Start PASSAGE PROVIDED

Teaching Tips

Keep on Coding!

Posted by jglassman on

Hour of Code may be over, but we hope you are inspired to keep on coding! Recognizing that your days are jam-packed, BrainPOP’s Creative Coding projects incorporate coding into your curriculum in ways that support what you’re already teaching, making it both meaningful and time effective! Our projects cover all subject areas and hundreds of topics, so whether you’re teaching discrete phonemes or universal phenomenon, you’ll find a related coding project.

Creative Coding is adaptable to all different setups and environments. Whether your classroom has a single computer or one-to-one, try one or both of these ideas to get started today!

CODE A MUSEUM

The Scratch-based Museum project prompts students to code a digital museum exhibit about a topic you’re exploring in class. Rather than treat it as a culminating project, integrate it into your daily instruction. Encourage students to add artifacts as they learn new facts and ideas about the topic, building their museum over time.

End PASSAGE PROVIDED

WRITTEN TASK A:
List every line or sentence in the coding post that ends with an exclamation point.
The coding post and the records below it are unrelated and should be treated as separate material.

Start RECORDS

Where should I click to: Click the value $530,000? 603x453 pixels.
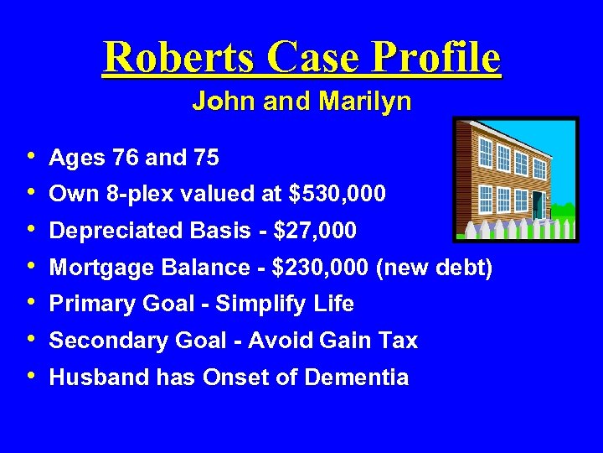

End RECORDS
Start RECORDS

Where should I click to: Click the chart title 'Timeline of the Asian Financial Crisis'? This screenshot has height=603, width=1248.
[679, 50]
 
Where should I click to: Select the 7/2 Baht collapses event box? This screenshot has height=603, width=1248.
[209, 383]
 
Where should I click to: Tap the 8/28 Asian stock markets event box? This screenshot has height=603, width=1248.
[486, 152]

End RECORDS
Start RECORDS

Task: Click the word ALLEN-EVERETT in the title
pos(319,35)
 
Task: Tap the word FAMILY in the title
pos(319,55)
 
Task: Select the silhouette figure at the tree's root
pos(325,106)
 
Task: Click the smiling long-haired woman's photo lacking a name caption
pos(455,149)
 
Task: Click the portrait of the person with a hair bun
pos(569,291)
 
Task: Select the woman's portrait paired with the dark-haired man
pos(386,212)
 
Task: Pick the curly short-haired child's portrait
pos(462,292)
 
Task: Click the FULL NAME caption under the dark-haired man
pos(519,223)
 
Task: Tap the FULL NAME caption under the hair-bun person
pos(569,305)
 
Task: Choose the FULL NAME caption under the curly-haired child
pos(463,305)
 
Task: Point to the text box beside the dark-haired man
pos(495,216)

End RECORDS

WRITTEN TASK B:
From the records, extract everything from the line containing "Task: Point to" down to the line containing "pos(495,216)", with both of those lines included.

EXERCISE SOLUTION A:
- Keep on Coding!
- Hour of Code may be over, but we hope you are inspired to keep on coding!
- Recognizing that your days are jam-packed, BrainPOP's Creative Coding projects incorporate coding into your curriculum in ways that support what you're already teaching, making it both meaningful and time effective!
- Whether your classroom has a single computer or one-to-one, try one or both of these ideas to get started today!

EXERCISE SOLUTION B:
Task: Point to the text box beside the dark-haired man
pos(495,216)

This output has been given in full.